The best cases are the mini glasses cases. I have a few of those that a friend gave me and then some other small plastic storage containers. You start out with them open with some food in them. I use ground meat. When the dog approaches them on the track and starts to eat you gently tell them to down and help them down from behind or above. Then you make a HUGE deal out of the boxes, moving them around and making the dog very excited about them. Pick them up like an article, put them down again, pick them up and replace them with more food. Eventually the boxes are closed and when the dog indicates you again make a big deal about them, open them up, let the dog get the food, and repeat the other stuff (picking up, putting down, replacing with some more food). It doesn't matter if the dog noses them or moves them or plays with them. Once the dog is finding the boxes and indicating, you start hiding the boxes. Since the dog does not want to miss them he will work much harder with a deeper nose and also slow down. Because our ground is hard I tend to bury them under dead grass or in a spot where there is a hole. My friend lives where the soil is sandy so she will actually bury them down into the ground. Boxes are introduced after the dog is downing on at least one article.
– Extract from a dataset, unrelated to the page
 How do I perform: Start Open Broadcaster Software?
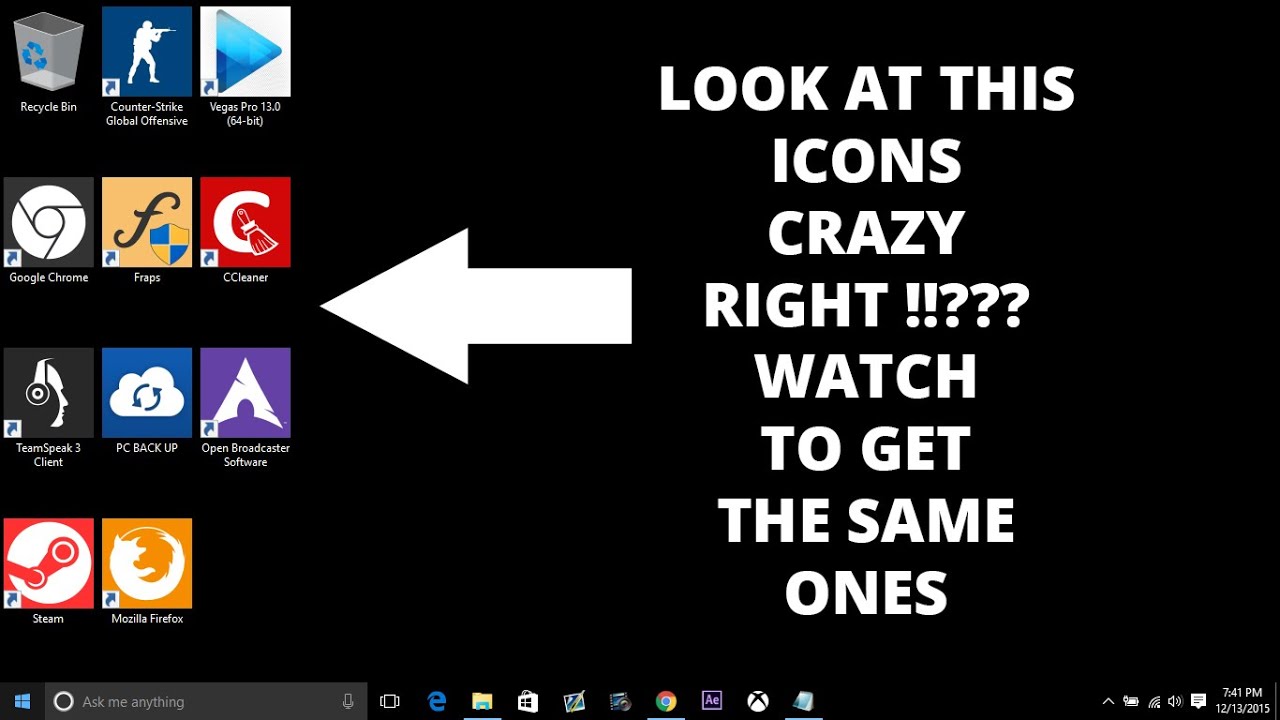pos(245,392)
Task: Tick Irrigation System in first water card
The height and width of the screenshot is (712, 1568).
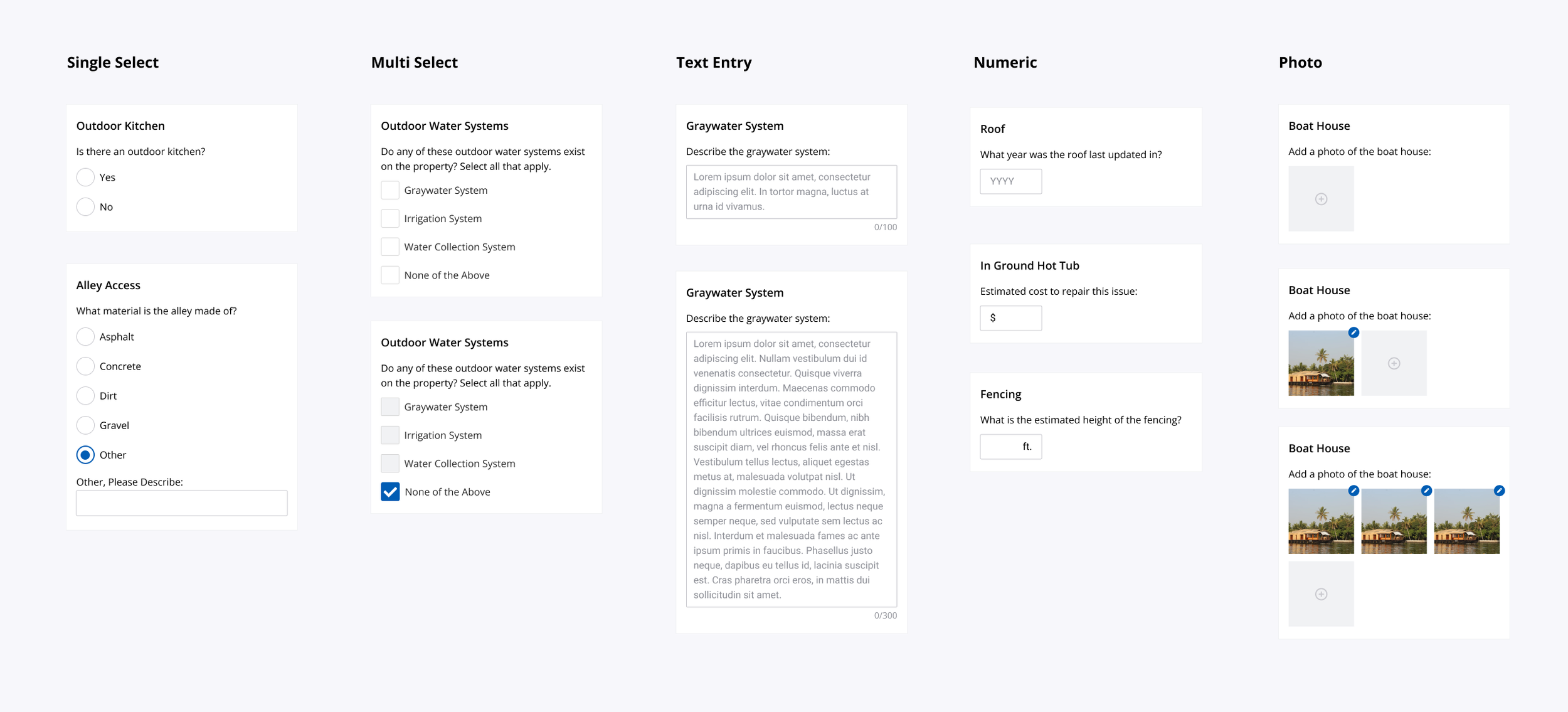Action: pos(390,218)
I believe there should be one box for every article on the track. I thought this might make the articles too exciting too, but it doesn't. The articles are still a good spot where the dog receives a food reward, but everything there is very calm. Articles are also eventually "hidden". 

Obviously to use these the dog has to have either very high food drive or be hungry. I think Frank used a similar idea with his dog H-Cayos, though he used buried balls instead. Maybe Frank will see this and chime in.


----------



## Chip Blasiole (May 3, 2013)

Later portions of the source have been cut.